News
Religion and the Core
January 3, 2022
The Divinity School is pleased to announce the creation of a new sequence in the College Core titled “Religion: Cosmos, Conscience, and Community.” The new sequence makes it easier for undergraduates to study religious topics in-depth while meeting a requirement for graduation. The sequence is proving to be more popular than anyone anticipated, with five sections in its first year of existence.
"The new Core program is really one of the most exciting things we’ve done in many years,” says James Theodore Robinson, Dean of the Divinity School. “The students will be exposed to a very large and varied curriculum drawing sources from many, many different historical and religious traditions.”
Every undergraduate student at the University of Chicago takes a yearlong course sequence in the social sciences.
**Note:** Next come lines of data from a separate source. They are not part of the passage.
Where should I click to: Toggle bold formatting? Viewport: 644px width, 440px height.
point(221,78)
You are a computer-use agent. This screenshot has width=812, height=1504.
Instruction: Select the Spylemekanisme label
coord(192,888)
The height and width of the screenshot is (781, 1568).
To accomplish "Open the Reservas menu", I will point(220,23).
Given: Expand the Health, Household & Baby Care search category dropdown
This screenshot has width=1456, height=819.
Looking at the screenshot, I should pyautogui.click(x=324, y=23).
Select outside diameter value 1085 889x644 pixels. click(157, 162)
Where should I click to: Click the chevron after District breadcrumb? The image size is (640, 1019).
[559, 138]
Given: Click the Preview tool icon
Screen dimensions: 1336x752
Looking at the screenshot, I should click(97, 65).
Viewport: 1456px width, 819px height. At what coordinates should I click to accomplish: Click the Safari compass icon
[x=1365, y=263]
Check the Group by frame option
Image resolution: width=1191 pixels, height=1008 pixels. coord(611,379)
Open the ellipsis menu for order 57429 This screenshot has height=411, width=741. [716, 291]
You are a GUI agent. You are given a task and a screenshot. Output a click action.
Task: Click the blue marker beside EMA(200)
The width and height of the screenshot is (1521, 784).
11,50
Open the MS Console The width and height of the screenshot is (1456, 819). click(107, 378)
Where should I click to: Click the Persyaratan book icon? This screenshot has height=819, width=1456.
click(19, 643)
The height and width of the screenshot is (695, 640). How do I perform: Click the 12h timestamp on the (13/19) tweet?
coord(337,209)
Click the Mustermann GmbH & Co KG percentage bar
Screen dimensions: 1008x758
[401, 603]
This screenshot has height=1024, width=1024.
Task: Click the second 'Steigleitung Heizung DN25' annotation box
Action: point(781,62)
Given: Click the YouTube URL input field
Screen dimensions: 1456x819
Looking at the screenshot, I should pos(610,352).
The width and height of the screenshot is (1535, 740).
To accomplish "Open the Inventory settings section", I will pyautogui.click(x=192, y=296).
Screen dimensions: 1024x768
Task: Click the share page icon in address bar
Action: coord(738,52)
In each sequence, students are introduced to key texts in social theory and gain skills in close reading, argumentation, and analysis. Students can choose from eight different sequences. The new sequence is the first to focus specifically on religion and its roles within society.
“Thinking about religion has always been a part of the social sciences at UChicago,” says Russell Johnson, Assistant Director of the Religion Core, “but this is the first sequence centered on how religious narratives and rituals shape people’s perceptions of the world around them.”
Planning for the sequence began over a year ago. Nine faculty members met regularly over Zoom to discuss the central questions and themes that would unite the three quarters. These professors represent an impressive range of areas of expertise, and they work in history, anthropology, cultural theory, ethics, literary studies, gender theory, philosophy, and theology. Over several months, they worked together to develop courses that are more global in their scope than in other Core sequences, assembling texts from ancient China to medieval Spain to contemporary Iran.
In the fall quarter, students look at myths and creation stories, examining how religious narratives simultaneously reflect existing social assumptions and create frameworks through which people understand their lives and communities. In the winter quarter, students look at religious responses to suffering, testing Sigmund Freud’s theory that religion is primarily a matter of “wish-fulfillment.” Finally, in the spring, students discuss the political dimensions of religion, reading selections from Marx, Gandhi, Al-Farabi, and Dorothy Day, among many others. Though students do not need to have any prior knowledge about religion in order to succeed in these courses, students will explore how the study of religion intersects with fields like psychology, anthropology, and economics.
"One of our central goals in developing the Religion Core,” says Alireza Doostdar, Associate Professor of Islamic Studies and the Anthropology of Religion, “has been to help students think about religion in critical terms aided by the methods of the social sciences, but also to get them to see how religious thinking can speak back to, complicate, and revise our social scientific frames of mind.”